“and the sun will rise”
Well it has been a month since I have turned 30 and I wanted to share with all of you how I have directed my mindset to “yolo”
My hubby and friends that have continuously have heard me say “yolo” just laugh because I sound like such a weirdo – Which apart of the “yolo” mindset makes me really not care that people think I am weird because if they are my true friends they will love me regardless of all my “unique” behaviors.
So how has this filtered into my daily life:
Example 1: Well 2 weeks ago I woke up one morning and decided to dye my hair rose gold. This isn’t too odd of a behavior for me but generally I play it say and only would do the bottom of my hair so it can “be concealed” when needed but this time I just went for it and my whole head is a tint of rose gold and I must say I love it! Often times I refrain from being too over the top with my hair color because I am afraid people will not take me seriously. My entire life I have gotten “your pretty” which don’t get me wrong is wonderful. I take pride in my appearance but also I get completely disregarded for also being smart – which is why I often try to play it safe so I can be taken more seriously as a business woman. However, one morning I just woke up and said this is my life and if I want pink hair I am going to do it. I have proven myself thus far in life and if I want to be myself I should not have any reservations doing so. That being said I have gotten lots of compliments on my hair and I plan on keeping it through October to promote breast cancer awareness.
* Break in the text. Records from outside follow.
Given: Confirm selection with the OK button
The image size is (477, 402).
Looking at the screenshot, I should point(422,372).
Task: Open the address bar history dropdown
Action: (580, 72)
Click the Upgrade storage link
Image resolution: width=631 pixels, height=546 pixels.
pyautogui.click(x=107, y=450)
Example 2: My new website. Which hellllooo here it is! Not perfect but I am still working on it. For about 8 months now I have wanted to change the theme of my website but have been too afraid to attempt it because I know absolutely nothing about web design. However, it did not stop me last week when all of sudden that urge to change came up again and I took it! I will say it has been exhausting, time consuming, and an all around headache but I am very proud of myself for taking the jump and learning how to do something new. Also, I am eternally grateful for my friends that have heard me wine about this process and Ashley for being there every time I freak out and ruin something. I feel that this yolo attitude is helping me take chances, learn something new, and not be afraid to jump all in.
Example 3: Being true to myself. In the past I have let client cancellations slide and individuals take advantage of my kindness but by doing this it has made me angry. It has made me frustrated with myself and clients. And then it clicked – I shouldn’t be frustrated with others, I just need to be true to myself and my business and operate in a structure that ensures me to not get taken advantage of. I think there is a time to be compassionate and emphatic but there is also a time to be business savvy.